Using the Crisis to Your Benefit
While an existential crisis can certainly be exhausting, you can use it to your benefit. It’s all about seeing things from a different perspective. You have to value your potential and use it to make things better.
Austrian neurologist and psychiatrist Viktor Frankl emphasized this way of looking at an existential crisis. He proposed that people have the ability to rise above difficult situations and overcome adversity. To do that, you first have to find meaning in that particular situation and in existence in general.
In fact, Frankl created logotherapy, a type of psychotherapy that argues that the driving force for human beings is the search for meaning. He also considered each person unique and incomparable, which means that each individual’s process will also be unique.
Victor Frank’s Logotherapy
This type of therapy helps you figure out your purpose in life and consequently helps you find meaning. The key is to move beyond suffering and see your existential crisis as an opportunity to explore who you are and move forward.
Logotherapy has been around for a long time and continues to be effective.
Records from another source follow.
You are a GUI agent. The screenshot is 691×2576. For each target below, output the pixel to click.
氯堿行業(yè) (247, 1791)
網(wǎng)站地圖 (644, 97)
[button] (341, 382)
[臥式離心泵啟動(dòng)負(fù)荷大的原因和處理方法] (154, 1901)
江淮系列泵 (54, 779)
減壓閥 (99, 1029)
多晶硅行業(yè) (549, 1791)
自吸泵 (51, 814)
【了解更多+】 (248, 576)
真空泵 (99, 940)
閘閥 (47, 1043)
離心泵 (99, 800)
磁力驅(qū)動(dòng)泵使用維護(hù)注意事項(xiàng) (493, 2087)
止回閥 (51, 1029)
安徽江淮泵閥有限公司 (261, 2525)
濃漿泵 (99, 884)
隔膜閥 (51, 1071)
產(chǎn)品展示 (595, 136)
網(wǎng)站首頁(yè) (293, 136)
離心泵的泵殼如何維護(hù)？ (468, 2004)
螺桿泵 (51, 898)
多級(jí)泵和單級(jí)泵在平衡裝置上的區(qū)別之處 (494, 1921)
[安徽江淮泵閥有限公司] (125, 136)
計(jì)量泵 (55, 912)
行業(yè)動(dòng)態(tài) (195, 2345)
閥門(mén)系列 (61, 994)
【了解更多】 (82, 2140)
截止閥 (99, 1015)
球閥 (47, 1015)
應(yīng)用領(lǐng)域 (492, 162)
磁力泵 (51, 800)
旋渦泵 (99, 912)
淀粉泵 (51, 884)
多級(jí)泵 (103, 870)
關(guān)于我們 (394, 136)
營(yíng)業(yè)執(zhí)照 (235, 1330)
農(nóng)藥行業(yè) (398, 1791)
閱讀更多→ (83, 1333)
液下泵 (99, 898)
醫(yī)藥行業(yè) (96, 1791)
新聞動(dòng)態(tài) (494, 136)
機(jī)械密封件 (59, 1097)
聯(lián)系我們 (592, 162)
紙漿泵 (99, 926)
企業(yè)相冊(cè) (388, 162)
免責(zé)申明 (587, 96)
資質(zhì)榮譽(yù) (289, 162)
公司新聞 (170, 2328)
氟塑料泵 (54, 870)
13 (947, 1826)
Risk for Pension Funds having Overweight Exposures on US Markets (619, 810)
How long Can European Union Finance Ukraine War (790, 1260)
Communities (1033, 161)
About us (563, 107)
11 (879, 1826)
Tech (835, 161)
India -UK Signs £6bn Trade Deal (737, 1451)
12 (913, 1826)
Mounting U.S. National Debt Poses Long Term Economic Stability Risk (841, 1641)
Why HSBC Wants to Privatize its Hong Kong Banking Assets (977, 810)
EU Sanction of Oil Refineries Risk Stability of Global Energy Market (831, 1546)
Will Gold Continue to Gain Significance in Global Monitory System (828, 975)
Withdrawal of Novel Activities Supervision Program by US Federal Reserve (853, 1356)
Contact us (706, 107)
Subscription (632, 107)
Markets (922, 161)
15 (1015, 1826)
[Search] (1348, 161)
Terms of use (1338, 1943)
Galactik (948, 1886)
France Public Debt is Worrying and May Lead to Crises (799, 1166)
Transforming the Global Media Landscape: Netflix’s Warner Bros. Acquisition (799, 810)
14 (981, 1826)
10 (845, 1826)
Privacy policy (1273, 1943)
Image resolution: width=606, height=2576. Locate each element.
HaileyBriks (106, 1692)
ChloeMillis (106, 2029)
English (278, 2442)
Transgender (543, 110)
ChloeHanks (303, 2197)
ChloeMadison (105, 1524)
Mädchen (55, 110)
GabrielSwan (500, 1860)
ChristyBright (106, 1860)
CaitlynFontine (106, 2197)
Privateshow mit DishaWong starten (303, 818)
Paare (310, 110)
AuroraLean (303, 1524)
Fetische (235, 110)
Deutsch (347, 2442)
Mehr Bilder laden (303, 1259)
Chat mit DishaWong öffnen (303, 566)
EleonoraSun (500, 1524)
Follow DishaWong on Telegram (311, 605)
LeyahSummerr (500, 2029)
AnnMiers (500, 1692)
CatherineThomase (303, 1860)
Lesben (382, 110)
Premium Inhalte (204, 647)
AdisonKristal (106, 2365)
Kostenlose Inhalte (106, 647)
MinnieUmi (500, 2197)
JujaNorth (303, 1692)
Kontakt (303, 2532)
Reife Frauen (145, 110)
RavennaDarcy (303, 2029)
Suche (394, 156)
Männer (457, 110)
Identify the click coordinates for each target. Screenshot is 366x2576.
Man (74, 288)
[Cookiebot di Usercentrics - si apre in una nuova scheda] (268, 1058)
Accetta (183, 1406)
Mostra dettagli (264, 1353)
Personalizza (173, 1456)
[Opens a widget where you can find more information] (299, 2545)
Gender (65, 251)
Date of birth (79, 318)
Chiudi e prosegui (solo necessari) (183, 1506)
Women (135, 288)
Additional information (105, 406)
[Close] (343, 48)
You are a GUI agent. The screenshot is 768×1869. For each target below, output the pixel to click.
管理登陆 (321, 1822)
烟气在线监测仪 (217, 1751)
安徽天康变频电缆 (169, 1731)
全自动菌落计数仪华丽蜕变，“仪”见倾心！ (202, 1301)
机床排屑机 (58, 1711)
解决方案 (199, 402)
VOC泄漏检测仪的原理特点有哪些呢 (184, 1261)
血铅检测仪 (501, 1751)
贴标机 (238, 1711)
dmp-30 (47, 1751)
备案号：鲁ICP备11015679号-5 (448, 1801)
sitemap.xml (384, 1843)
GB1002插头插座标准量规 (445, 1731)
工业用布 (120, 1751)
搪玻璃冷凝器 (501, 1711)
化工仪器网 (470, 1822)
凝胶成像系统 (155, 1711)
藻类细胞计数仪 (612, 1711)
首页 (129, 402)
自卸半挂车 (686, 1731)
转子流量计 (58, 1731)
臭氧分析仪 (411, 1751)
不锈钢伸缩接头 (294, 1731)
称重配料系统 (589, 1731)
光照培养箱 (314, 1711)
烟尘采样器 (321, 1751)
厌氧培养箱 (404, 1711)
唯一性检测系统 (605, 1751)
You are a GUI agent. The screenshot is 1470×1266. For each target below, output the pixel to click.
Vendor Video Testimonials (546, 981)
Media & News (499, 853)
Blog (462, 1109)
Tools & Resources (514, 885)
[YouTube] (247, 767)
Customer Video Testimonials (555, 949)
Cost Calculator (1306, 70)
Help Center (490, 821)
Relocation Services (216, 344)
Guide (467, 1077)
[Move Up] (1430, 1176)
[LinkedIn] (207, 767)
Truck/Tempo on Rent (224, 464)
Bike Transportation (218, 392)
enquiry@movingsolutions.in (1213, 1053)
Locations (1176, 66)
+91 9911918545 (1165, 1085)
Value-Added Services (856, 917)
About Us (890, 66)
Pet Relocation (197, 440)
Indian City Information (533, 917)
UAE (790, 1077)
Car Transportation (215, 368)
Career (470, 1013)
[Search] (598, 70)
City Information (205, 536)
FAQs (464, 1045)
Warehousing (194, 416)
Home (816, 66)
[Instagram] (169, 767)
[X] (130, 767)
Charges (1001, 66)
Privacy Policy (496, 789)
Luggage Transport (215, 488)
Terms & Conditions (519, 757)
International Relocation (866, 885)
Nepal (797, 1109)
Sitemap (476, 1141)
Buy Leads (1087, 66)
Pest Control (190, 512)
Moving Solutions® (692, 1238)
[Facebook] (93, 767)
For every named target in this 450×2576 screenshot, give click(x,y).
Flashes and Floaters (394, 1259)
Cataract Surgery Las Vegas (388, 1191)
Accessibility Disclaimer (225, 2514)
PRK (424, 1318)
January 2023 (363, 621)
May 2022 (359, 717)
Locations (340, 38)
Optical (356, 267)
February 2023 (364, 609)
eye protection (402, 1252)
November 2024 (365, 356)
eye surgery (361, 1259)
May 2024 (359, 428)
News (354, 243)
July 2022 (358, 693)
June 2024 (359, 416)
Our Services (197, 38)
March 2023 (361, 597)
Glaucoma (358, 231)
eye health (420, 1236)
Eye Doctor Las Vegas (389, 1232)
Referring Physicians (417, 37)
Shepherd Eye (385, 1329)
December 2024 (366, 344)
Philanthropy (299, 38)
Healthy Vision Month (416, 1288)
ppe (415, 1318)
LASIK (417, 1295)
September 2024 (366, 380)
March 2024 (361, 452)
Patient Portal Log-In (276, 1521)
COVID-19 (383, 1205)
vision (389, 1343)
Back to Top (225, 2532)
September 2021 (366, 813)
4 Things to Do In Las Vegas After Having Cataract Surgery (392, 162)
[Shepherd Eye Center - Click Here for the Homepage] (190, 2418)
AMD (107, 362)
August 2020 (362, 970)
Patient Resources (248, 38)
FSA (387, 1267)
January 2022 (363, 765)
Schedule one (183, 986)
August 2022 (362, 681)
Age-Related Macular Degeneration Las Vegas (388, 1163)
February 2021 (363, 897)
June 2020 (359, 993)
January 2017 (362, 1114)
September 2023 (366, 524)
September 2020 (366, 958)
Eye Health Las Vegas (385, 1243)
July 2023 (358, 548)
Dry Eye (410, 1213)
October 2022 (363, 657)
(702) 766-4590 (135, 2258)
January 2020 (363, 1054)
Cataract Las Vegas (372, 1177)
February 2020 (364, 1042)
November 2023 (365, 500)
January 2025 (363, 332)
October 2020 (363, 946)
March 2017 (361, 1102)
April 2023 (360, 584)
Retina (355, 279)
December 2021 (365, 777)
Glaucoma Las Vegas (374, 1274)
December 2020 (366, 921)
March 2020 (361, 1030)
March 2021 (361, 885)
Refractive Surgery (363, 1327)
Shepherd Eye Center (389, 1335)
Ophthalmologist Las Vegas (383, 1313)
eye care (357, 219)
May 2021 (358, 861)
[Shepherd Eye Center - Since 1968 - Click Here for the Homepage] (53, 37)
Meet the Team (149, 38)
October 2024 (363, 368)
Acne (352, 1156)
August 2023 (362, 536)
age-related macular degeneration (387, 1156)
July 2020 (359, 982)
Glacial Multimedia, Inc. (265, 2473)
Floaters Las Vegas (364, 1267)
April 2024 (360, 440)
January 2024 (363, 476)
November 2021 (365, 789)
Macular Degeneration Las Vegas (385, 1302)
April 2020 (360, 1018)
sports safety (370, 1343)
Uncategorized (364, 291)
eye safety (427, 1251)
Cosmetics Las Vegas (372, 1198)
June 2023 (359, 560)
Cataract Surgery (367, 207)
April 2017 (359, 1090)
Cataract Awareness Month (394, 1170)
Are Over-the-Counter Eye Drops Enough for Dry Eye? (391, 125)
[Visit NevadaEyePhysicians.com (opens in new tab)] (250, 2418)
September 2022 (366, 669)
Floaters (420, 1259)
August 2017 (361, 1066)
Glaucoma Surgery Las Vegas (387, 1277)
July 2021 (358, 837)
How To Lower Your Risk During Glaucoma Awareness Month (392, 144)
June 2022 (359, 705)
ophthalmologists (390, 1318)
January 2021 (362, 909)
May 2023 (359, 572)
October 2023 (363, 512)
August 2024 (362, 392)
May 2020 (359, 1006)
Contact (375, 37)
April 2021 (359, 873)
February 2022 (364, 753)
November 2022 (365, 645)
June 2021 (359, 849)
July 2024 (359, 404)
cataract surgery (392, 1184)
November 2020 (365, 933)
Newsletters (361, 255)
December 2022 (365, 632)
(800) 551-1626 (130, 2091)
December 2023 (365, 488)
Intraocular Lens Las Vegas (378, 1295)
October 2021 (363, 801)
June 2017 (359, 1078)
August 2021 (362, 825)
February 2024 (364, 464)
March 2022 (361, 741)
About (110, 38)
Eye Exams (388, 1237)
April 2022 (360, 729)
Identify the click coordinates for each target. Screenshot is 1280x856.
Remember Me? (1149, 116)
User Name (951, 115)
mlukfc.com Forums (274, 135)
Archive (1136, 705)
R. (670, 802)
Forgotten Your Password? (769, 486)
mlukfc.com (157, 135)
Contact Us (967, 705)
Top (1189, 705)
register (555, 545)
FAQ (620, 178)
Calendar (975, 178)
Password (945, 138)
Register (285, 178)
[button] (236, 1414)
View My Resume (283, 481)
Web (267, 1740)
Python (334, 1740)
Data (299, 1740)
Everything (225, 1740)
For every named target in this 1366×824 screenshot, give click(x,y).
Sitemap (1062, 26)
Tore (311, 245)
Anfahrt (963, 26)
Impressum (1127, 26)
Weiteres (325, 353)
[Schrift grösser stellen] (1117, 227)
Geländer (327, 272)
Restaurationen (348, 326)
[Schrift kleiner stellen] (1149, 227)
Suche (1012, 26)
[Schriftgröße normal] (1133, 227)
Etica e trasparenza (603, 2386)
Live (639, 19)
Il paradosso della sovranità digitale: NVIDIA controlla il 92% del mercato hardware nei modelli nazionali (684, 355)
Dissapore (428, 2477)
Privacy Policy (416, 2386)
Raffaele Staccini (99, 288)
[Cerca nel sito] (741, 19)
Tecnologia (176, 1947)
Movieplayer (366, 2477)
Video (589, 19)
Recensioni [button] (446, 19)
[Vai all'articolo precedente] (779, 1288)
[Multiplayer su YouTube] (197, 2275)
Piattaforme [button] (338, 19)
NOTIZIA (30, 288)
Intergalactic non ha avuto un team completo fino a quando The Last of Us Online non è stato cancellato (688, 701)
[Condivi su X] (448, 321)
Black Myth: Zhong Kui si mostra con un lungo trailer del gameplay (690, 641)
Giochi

One example of logotherapy in modern psychology and psychotherapy is this study of Iranian students and depression.
Logotherapy can also help you stop seeing yourself as a victim of this onslaught of emotions. Instead, you can seize the opportunity to improve your resilience. In other words, your ability to overcome adverse situations.
If you change your perspective, you’ll be able to see concepts, ideas, and resources that you might have missed before. In addition, if you accept that crisis is an intrinsic part of life, your anguish might be replaced by serenity.
Getting through an existential crisis without any scars is almost impossible. So, instead of wasting your effort, try accepting it, exploring it, and figuring out why it happened and where it can take you.
Existential crises are part of life. Learning how to deal with them is a personal process, but seeing them as learning opportunities is a healthy strategy for all. The most important thing is to transcend your suffering and doubt so you can come out of the crisis stronger than ever.